C'est un entraînement beaucoup plus rapide que prévu, qui nous fait très peur parce que jusqu'où le toboggan va continuer de glisser. Malheureusement, nous n’avons pas encore touché le fond puisque aucune mesure n'a été prise sur nos combats actuels comme sur le prêt à taux zéro, sur le statut du bailleur privé, mais aussi sur l'application de la loi du ZAN. Toute la chaîne est bloquée : le parcours résidentiel est bloqué, le logement social souffre beaucoup. D’où notre interrogation à la FFB : faut-il dire à nos entreprises de réduire très fortement la voilure face à cette crise qui pourrait durer une année, deux années ou plus et qui sera très destructrice d'activité et donc d'emplois ? »
- Pourtant, vos mesures et solutions présentées ont été nombreuses ces derniers mois, pensez-vous que vos préoccupations ne sont pas prises en compte par l’exécutif ?
« Tout le monde est au courant et il y a une prise de conscience, à la fois chez nos concitoyens mais surtout chez leurs élus. Vu l’ampleur de la crise, plus de 2/3 des sénateurs et plus de la moitié des parlementaires ont commencé par voter les amendements qui rétablissent le PTZ tel qu'il existe aujourd'hui sur l'ensemble du territoire. Pourtant, cela n’est pas repris au sommet de l’Etat dans la prochaine Loi de Finances. C'est un déni de démocratie.
Il y a même dans certains ministères des personnes qui commencent à dire qu’il faut absolument mettre en place des mesures. Même le ministre de l'Economie, Bruno Lemaire, il y a une quinzaine de jours, nous a dit en public, « le logement neuf doit être une priorité absolue ». Dans ce cas-là, il faut donc dès maintenant des mesures et ne pas attendre une énième réunion, un énième colloque sur le logement neuf qui pourrait avoir lieu au printemps prochain. Sinon, nous allons encore perdre une année supplémentaire et une année supplémentaire, cela va se compter en dizaines de milliers de salariés en moins, nous allons détruire notre outil de production.
Or, il faut le maintenir au maximum parce que de toute manière, la démographie française est positive, il va falloir continuer à construire du logement neuf. Les logements vacants ne sont pas bien placés, il y en a dix fois moins que ce que l'on veut bien dire et quand l’activité va reprendre, il n’y aura plus de stock. Stock qui est d'ailleurs déjà quasiment nul aujourd’hui. Nous allons avoir besoin de tous nos salariés pour reprendre très vite afin de loger d'une façon confortable mais surtout abordable l'ensemble de nos concitoyens.
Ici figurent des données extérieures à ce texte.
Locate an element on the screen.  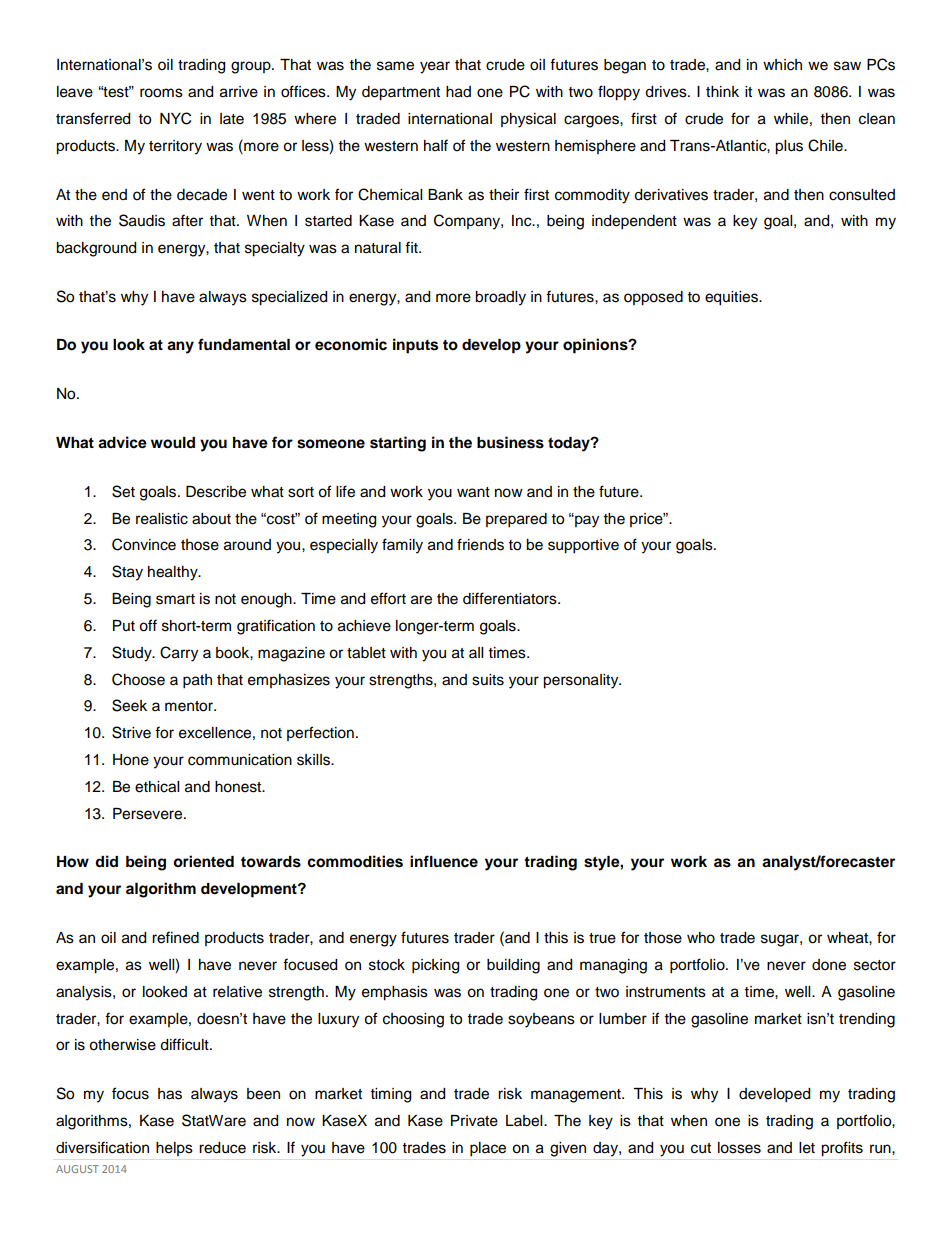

Les ménages les plus faibles, les plus modestes et même les classes moyennes désormais, commencent à perdre espoir d'avoir un chez eux et socialement, c'est très dangereux pour la cohésion de la société française. »
- D’autant que le PTZ version 2024 pourrait exclure 93 % du territoire français et la moitié de la population française. C'est un mauvais signal envoyé à la population, selon vous ?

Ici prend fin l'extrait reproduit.